«Я должен признаться себе: я люблю Прибалтику отчасти потому, что вижу в ней комфортный европейский музей этого детства. Следы Советского Союза в Литве, Латвии, Эстонии — как пузырьки древнего воздуха и доисторические букашки, застывшие в куске янтаря. Их можно без опаски вытаскивать на свет и разглядывать, сентиментально вздыхая. В России так больше не получается. Наследие СССР в нынешнем московском государстве не повод для умиления. Трудно сентиментальничать над раковой опухолью, поразившей девять десятых населения.
В Прибалтике мне часто кажется, что нет ничего абсурдней кремлевских стонов об «очернении прошлого» в бывших советских колониях. Ну какое, к Донатасу Банионису, очернение? Магазин «Шапокляк» в центре Каунаса, памятник Юрию Лотману в Тарту, трехъязычная молодежь в рижских университетах, ухоженные советские дома-коробки в большинстве прибалтийских городов? Все это задним числом романтизирует сгинувшую империю гораздо сильней, чем убогая гниль российской провинции и секретный «груз 200» с украинского фронта. Искажение нашей общей истории и «пересмотр итогов Второй мировой войны» происходит не в прибалтийских музеях оккупации, где агрессоров называют агрессорами независимо от знаков отличия. Нашу историю извращают там, где звездочка на фуражке автоматически делает убийц героями, а депортацию тысяч семей в сибирские бараки — славным подвигом во имя великой державы».
Мне придется без конца оговариваться, что я люблю Прибалтику праздной любовью туриста. Меня завораживают щербатые фасады нецентральных улиц, заброшенные дворцы спорта и цветущие трещины в старом асфальте. Я вижу красоту опрятного запустения там, где местные глаза видят десятилетия отставания от Западной Европы. Я готов бесконечно слушать аккуратную русскую речь прибалтийских интеллигентов старшего поколения, не вспоминая о других последствиях языковой и миграционной политики бывшей империи: о языковом национализме, процедуре «натурализации» и сотнях тысяч «неграждан» в Эстонии и Латвии.

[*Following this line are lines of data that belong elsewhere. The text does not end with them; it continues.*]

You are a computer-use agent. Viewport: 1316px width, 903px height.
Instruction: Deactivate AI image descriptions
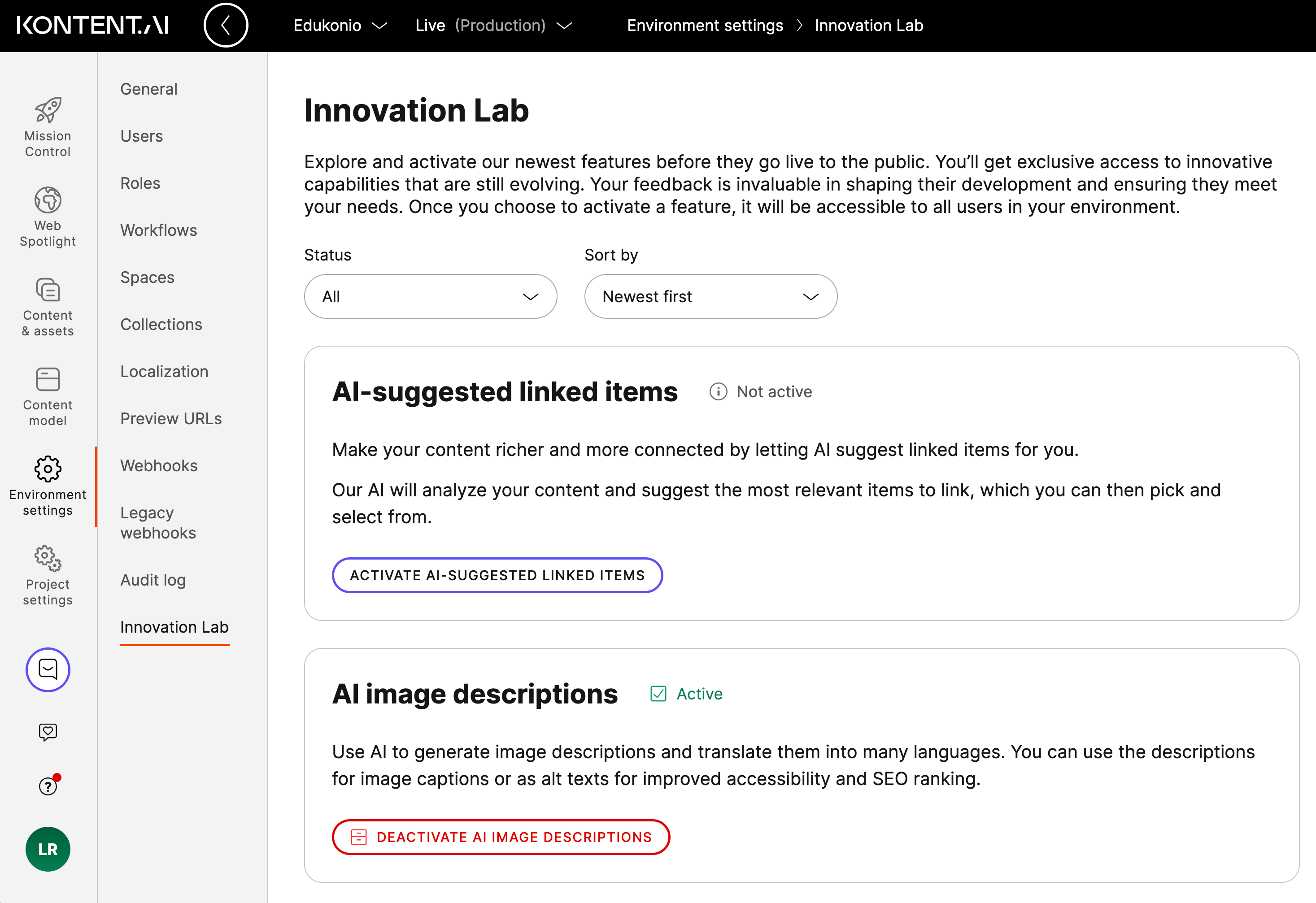pos(501,837)
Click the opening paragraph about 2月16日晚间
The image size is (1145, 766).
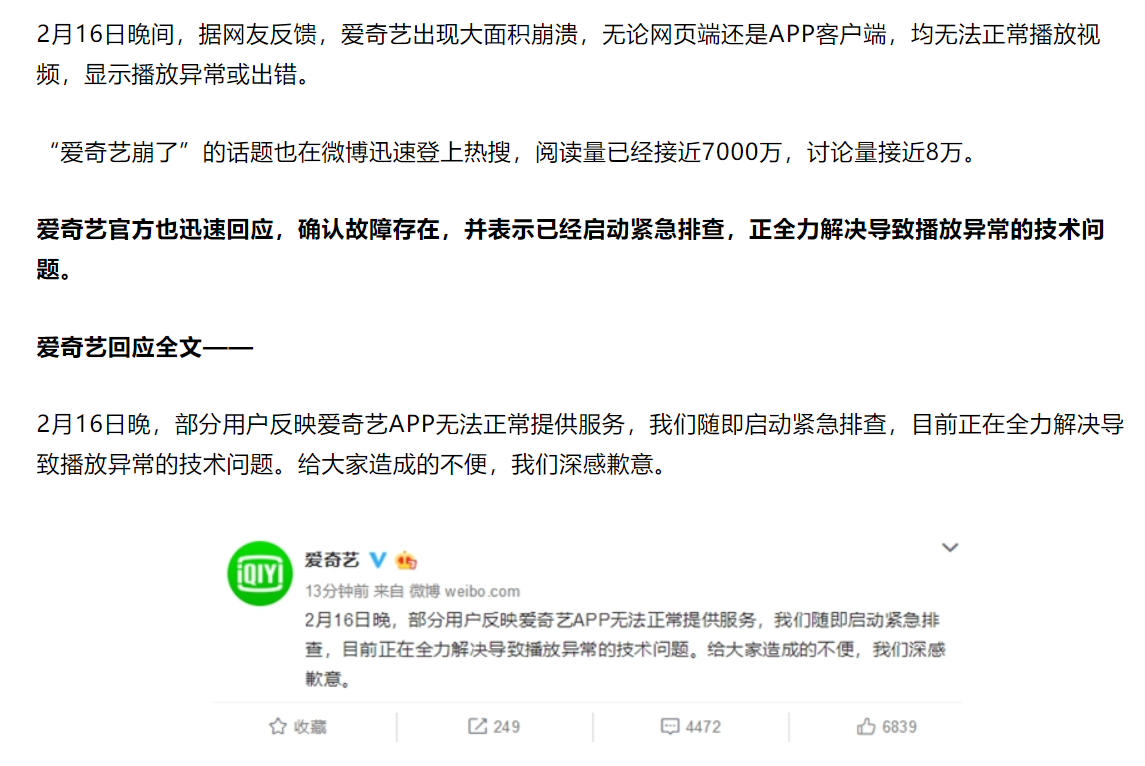point(568,54)

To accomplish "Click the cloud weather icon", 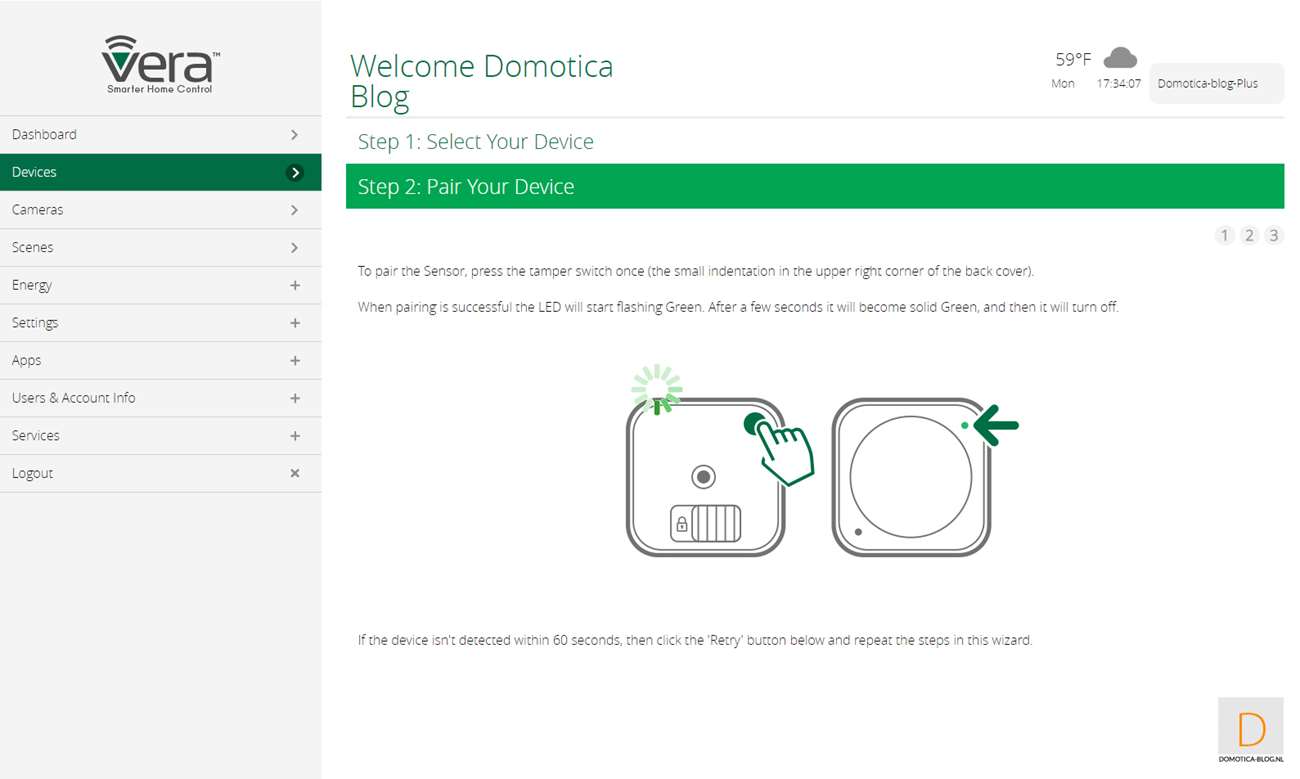I will pyautogui.click(x=1119, y=58).
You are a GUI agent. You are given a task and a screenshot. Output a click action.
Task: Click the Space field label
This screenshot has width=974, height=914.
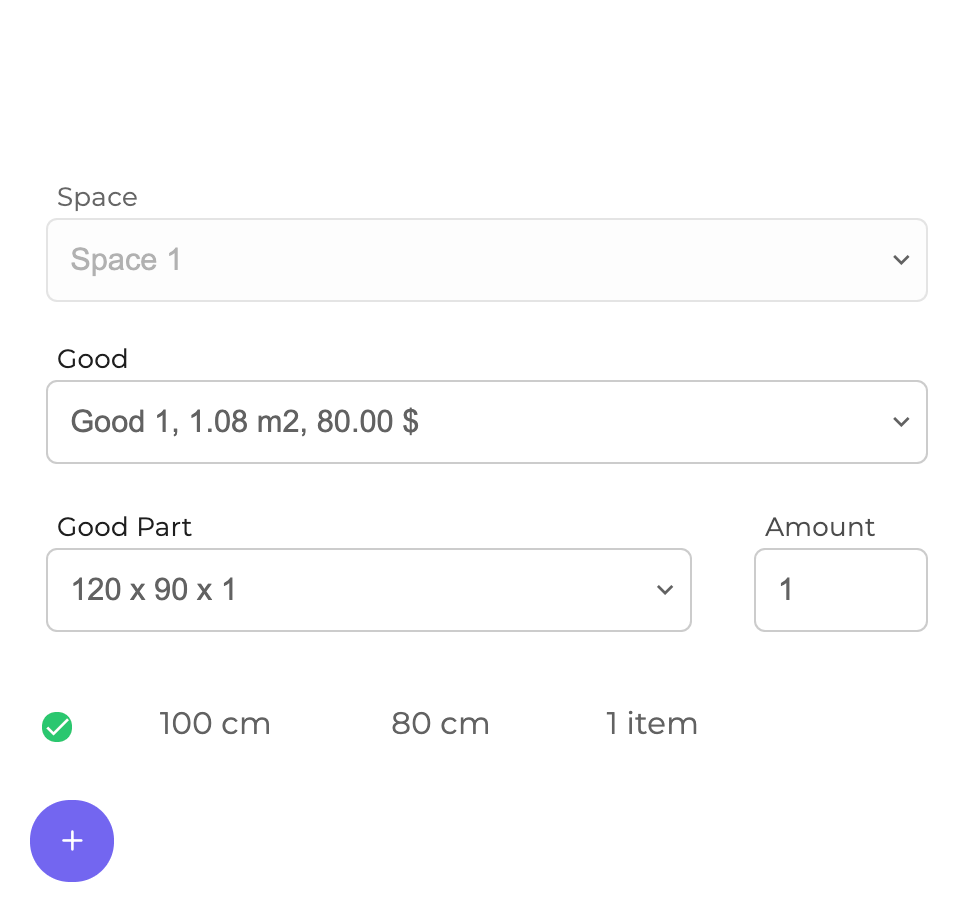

Я знал, что буду без конца оговариваться, но это не остановило меня, потому что никакой другой честной любви, кроме любви постороннего, не бывает — по крайней мере после определенного возраста, после определенного числа знакомств, книг и стран. С какого-то момента ты начинаешь подозревать, что дом — это запах травы и августовское солнце на сосновой коре, и горстка воспоминаний, и некоторые разговоры на каком-нибудь из языков, которые ты понимаешь. В каждой стране каждую секунду происходят миллионы разных вещей, в каждом человеке сменяются тысячи эмоций и мыслей, и в один прекрасный день ты чувствуешь, что больше не можешь ни игнорировать все это, ни вместить все это в себя. Единственная любовь, которая тебе остается — избирательная, смущенная любовь постороннего.
Я очень люблю Прибалтику, потому что именно там чувствую это особенно отчетливо. На какой-нибудь парковой скамейке в Пярну, на холодном песке в Лиепае, на каменных ступеньках у застывшего на ночь фуникулера в Каунасе, когда начинается приступ глянцевой сентиментальности и кажется, что я надолго уехал оттуда, где никогда не был, и вот наконец вернулся погостить. Я чувствую себя просто счастливым посторонним, просто человеком без лишнего багажа, везучим ребенком империи, которому удалось сбежать».